■ **DESCRIPTION OF THE TASK**
The expected response consists solely of the lines from the line with "The width and height of the screenshot is (840, 630)." through the last line of the material below, copied exactly.

☆ ☆ ☆ ☆

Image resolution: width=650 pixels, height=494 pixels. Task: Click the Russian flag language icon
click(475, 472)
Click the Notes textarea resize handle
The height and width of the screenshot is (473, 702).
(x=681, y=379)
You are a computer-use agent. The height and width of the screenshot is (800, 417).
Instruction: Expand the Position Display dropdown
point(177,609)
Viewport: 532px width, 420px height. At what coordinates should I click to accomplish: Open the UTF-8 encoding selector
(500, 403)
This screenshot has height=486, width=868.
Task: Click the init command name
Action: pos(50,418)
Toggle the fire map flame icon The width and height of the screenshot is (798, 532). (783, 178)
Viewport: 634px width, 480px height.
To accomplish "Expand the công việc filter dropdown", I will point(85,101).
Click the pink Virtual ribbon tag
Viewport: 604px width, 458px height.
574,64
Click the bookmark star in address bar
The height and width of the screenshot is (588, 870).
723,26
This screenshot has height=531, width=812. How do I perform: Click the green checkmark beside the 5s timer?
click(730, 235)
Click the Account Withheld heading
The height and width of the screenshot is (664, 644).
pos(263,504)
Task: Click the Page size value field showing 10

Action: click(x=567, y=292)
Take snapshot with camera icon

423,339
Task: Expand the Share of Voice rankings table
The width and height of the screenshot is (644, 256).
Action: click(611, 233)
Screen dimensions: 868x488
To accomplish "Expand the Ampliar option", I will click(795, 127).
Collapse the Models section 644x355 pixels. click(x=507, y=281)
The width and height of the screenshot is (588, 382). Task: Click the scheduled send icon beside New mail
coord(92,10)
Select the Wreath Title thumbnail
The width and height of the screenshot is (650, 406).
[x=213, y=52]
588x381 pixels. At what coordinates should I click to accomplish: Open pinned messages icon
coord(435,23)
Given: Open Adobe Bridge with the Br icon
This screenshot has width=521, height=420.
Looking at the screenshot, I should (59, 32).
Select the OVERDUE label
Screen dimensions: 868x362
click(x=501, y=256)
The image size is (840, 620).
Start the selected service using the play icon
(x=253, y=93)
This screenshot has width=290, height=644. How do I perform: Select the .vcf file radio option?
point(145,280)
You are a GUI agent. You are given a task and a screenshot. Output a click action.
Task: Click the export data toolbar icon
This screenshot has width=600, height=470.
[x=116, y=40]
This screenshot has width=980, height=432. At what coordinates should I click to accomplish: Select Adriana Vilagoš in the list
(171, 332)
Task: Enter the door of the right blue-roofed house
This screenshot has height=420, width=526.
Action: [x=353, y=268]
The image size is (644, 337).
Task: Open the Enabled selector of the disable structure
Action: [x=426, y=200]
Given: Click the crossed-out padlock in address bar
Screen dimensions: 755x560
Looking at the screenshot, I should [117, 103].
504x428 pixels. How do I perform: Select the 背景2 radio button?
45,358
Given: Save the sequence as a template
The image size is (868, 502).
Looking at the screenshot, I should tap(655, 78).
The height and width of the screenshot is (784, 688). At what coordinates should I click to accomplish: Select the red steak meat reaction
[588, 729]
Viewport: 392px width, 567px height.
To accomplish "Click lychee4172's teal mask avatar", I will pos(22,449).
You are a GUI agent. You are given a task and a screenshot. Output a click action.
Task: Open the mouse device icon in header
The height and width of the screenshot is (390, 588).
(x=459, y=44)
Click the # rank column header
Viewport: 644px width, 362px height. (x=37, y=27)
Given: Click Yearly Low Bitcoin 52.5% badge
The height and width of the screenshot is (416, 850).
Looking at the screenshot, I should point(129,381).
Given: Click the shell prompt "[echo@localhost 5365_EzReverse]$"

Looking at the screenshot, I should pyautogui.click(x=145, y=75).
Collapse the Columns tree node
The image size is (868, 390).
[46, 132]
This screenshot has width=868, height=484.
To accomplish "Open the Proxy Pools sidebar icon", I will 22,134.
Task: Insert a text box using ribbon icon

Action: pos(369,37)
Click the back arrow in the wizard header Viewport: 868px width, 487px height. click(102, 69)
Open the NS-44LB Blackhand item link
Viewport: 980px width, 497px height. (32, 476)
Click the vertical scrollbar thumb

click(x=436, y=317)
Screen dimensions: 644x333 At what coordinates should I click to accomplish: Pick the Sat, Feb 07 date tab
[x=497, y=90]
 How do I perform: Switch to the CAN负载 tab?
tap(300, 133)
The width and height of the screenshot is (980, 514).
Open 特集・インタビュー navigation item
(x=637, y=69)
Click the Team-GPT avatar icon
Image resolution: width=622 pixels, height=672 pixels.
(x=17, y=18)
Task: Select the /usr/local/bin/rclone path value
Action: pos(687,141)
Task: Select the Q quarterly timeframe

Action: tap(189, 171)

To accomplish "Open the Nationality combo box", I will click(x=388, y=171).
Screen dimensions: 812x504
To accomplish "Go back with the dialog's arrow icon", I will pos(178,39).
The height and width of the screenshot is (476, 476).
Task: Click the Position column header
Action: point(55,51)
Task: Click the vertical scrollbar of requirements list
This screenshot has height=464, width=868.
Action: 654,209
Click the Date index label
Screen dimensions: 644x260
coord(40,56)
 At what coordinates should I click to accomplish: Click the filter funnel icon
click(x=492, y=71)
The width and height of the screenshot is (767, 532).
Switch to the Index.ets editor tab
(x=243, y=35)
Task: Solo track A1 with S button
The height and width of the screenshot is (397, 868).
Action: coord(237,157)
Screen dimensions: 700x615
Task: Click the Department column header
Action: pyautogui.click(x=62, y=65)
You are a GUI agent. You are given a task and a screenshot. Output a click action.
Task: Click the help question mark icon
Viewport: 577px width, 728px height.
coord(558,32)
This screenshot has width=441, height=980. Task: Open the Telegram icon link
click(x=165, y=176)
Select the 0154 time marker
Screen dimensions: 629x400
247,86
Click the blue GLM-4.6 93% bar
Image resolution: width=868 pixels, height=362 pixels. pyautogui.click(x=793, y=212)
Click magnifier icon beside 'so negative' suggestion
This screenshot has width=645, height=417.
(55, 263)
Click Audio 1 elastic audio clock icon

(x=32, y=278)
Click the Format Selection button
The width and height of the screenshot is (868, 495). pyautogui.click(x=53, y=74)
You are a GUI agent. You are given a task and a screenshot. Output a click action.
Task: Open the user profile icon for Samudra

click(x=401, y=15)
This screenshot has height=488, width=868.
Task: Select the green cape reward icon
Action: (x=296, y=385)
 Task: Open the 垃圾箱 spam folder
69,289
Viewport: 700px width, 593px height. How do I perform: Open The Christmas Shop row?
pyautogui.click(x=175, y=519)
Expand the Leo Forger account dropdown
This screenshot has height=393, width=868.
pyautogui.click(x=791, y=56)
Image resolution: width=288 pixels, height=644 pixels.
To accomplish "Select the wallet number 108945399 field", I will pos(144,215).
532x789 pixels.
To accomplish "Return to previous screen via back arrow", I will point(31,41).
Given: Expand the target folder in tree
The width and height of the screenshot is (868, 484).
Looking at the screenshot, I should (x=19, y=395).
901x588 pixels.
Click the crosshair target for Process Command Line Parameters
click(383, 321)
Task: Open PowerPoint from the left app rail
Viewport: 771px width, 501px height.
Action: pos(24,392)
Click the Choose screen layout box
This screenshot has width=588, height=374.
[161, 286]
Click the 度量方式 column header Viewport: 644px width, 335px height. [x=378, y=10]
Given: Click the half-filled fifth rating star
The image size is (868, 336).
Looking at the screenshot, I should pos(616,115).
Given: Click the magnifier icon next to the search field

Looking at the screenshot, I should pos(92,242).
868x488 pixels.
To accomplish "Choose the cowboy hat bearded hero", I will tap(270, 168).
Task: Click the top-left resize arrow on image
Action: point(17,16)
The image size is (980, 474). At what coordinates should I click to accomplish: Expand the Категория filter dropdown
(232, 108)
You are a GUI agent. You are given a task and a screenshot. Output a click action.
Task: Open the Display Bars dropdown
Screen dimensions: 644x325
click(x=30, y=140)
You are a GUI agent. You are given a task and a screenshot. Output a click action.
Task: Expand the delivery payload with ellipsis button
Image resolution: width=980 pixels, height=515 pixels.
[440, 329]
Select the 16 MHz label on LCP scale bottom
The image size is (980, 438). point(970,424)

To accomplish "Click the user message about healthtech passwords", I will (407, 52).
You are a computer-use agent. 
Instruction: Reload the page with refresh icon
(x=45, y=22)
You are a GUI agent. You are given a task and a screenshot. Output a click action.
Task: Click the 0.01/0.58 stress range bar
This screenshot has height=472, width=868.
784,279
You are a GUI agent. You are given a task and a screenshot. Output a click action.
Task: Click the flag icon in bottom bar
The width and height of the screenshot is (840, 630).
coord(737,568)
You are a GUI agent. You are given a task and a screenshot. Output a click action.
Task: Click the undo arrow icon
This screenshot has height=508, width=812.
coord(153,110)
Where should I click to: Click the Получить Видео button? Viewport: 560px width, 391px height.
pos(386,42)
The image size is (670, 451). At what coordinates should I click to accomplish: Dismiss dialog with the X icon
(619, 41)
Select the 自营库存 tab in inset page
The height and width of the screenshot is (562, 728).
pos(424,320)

☆ ☆ ☆ ☆

■ **TASK RESULT**
The width and height of the screenshot is (840, 630).
coord(737,568)
You are a GUI agent. You are given a task and a screenshot. Output a click action.
Task: Click the undo arrow icon
This screenshot has height=508, width=812.
coord(153,110)
Where should I click to: Click the Получить Видео button? Viewport: 560px width, 391px height.
pos(386,42)
The image size is (670, 451). At what coordinates should I click to accomplish: Dismiss dialog with the X icon
(619, 41)
Select the 自营库存 tab in inset page
The height and width of the screenshot is (562, 728).
pos(424,320)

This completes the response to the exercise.